Let's face it: passwords are the nightmare of the Internet era. They are out of owners' control and out of the industry control. They are the weakest link of the accelerated evolution of the information age.

Everything requires passwords. Credit cards, phones, Bluetooth headsets, computers, bank accounts, social networks, cars, travel tickets, music services, smarthome appliances... The system is collapsing. On one hand there are sites and services requiring "strong" passwords (including lowercase, uppercase, digits, special characters and more than 12 in total) and at the same time there are sites who still do not allow for special characters and their passwords have to be 6 or 8 characters long. Users give up. They give up the security, storing the passwords in their GMail messages or Evernote notes. The Web services fall one by one prey to malicious hackers armed with continuously growing power of the hacking tools. By the way, thanks to GPU arrays, brute force rainbow table attacks against complete databases of hashed passwords are now child's play. It is a jungle where everyone can eat everyone and be eaten in the end. The jungle that limits economy growth and is far more dangerous than Amazon (the jungle!) with tarantulas, piranhas and anacondas.
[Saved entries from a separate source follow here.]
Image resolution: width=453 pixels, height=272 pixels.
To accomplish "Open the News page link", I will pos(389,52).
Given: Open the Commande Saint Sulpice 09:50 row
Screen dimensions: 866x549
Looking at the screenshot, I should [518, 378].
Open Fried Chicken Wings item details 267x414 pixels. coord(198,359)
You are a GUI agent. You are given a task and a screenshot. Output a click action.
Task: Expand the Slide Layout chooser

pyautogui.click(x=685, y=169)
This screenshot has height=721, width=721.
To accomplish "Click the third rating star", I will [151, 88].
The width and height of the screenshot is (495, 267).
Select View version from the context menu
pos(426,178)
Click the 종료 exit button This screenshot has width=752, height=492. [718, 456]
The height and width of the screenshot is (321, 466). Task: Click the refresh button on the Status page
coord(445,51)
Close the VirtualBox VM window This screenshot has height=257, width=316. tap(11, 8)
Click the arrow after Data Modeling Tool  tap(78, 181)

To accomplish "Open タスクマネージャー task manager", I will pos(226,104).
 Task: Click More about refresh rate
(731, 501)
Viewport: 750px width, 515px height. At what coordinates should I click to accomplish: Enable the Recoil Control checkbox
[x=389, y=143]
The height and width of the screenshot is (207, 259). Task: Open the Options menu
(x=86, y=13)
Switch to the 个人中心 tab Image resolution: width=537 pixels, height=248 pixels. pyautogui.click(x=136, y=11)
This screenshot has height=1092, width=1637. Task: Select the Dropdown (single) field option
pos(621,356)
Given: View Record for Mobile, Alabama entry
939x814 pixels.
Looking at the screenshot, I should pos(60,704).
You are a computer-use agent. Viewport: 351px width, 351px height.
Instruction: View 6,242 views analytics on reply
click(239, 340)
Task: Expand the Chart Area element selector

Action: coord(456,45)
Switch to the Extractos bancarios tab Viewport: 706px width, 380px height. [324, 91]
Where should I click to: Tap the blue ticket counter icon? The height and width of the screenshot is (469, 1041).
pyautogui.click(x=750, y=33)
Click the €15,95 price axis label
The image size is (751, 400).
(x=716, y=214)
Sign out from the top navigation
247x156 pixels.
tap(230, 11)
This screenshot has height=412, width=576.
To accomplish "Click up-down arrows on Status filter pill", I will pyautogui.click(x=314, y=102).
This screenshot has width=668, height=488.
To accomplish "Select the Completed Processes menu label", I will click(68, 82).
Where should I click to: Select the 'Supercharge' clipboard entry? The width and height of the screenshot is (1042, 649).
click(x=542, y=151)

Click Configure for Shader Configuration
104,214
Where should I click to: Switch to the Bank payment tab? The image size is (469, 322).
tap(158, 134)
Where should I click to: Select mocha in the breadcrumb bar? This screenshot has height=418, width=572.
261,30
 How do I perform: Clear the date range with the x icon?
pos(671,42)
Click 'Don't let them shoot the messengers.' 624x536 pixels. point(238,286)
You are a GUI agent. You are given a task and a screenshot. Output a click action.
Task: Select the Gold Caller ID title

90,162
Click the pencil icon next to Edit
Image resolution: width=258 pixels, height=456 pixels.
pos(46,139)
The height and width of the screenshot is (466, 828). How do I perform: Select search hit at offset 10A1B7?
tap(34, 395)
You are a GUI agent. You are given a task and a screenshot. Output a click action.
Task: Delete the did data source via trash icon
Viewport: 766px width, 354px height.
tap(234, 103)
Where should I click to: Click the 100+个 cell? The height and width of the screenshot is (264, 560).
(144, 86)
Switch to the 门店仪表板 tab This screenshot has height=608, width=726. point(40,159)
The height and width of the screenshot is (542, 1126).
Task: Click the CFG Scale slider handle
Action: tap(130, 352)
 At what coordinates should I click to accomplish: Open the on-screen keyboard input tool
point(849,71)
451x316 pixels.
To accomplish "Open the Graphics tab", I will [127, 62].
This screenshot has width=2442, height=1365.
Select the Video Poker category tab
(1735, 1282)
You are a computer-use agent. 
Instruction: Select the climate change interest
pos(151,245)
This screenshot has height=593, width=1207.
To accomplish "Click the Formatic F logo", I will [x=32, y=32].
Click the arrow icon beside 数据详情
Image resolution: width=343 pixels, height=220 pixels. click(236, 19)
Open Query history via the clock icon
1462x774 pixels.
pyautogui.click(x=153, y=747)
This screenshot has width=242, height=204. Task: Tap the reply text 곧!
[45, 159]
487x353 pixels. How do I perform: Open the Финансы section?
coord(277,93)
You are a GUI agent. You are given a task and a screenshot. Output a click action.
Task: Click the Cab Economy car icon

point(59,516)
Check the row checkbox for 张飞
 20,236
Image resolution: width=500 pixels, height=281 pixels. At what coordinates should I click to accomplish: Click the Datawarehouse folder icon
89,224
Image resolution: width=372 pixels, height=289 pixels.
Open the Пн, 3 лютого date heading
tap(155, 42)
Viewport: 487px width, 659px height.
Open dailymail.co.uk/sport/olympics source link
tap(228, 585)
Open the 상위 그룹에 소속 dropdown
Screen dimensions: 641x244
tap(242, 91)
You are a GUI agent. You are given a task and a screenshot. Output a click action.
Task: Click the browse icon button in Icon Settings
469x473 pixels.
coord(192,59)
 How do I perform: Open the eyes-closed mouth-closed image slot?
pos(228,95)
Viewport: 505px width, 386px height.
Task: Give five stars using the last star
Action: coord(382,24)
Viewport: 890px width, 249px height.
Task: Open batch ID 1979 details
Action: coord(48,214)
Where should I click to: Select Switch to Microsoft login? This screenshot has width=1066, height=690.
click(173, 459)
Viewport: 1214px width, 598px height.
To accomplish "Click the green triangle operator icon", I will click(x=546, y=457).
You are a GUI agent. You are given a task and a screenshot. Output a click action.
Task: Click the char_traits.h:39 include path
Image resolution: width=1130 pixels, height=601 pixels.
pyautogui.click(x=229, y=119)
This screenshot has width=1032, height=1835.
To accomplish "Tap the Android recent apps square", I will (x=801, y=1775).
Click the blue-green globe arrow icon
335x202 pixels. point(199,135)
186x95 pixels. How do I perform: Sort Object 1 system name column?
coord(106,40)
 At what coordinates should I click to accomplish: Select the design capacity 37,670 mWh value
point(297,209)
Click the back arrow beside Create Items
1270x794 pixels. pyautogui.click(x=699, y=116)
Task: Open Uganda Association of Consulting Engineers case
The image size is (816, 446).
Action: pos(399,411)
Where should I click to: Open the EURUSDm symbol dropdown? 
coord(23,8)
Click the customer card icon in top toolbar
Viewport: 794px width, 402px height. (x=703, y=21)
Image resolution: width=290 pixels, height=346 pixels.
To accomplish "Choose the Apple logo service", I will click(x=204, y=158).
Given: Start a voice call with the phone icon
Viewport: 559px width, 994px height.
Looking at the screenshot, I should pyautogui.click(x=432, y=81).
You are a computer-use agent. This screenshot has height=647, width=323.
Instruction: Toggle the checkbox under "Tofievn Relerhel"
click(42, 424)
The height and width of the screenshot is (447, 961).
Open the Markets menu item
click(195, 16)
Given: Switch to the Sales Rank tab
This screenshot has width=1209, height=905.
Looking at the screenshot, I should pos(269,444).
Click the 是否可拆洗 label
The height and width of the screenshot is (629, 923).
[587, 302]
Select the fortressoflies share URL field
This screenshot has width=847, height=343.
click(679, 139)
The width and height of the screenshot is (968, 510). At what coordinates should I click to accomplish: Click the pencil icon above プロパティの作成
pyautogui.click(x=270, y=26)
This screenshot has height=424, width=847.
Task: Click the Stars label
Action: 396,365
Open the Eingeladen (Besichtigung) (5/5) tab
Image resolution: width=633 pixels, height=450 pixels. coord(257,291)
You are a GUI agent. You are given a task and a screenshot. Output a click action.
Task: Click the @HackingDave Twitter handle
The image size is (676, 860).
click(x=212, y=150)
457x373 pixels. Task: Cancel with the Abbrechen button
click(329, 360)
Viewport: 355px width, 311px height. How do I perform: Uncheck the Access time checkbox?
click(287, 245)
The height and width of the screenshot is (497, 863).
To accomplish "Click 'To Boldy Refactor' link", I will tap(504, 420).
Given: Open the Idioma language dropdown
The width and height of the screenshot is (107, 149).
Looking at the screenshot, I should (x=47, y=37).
We need to get out of the password jungle, quickly.

Which way should we go? Smart tokens seem to be the way. A token is a physical device and it can be a form of an USB key or a phone or something that looks, well, like a token. I should authenticate (with various methods) to a token and the token should authenticate me to a service. The token in most cases will be my phone (the most personal and guarded item). The phone will use many ways to make sure I am the one it should trust. Passwords (again!), PINs, fingerprint readers (remeber: Apple bought AuthenTec in July 2012?). And then the phone will negotiate with the Internet service to let me in.

This is exactly the idea behind FIDO Alliance, led by PayPal and Google and joined by several important chip makers like NXP, Infineon and Lenovo. Michael Barrett, the CISO of PayPal claims passwords have just died (in 2013). I have to see the first sites offering FIDO authentication to believe, but for the sake of the Planet, I keep my fingers crossed someone will finally solve the problem on a system / global scale.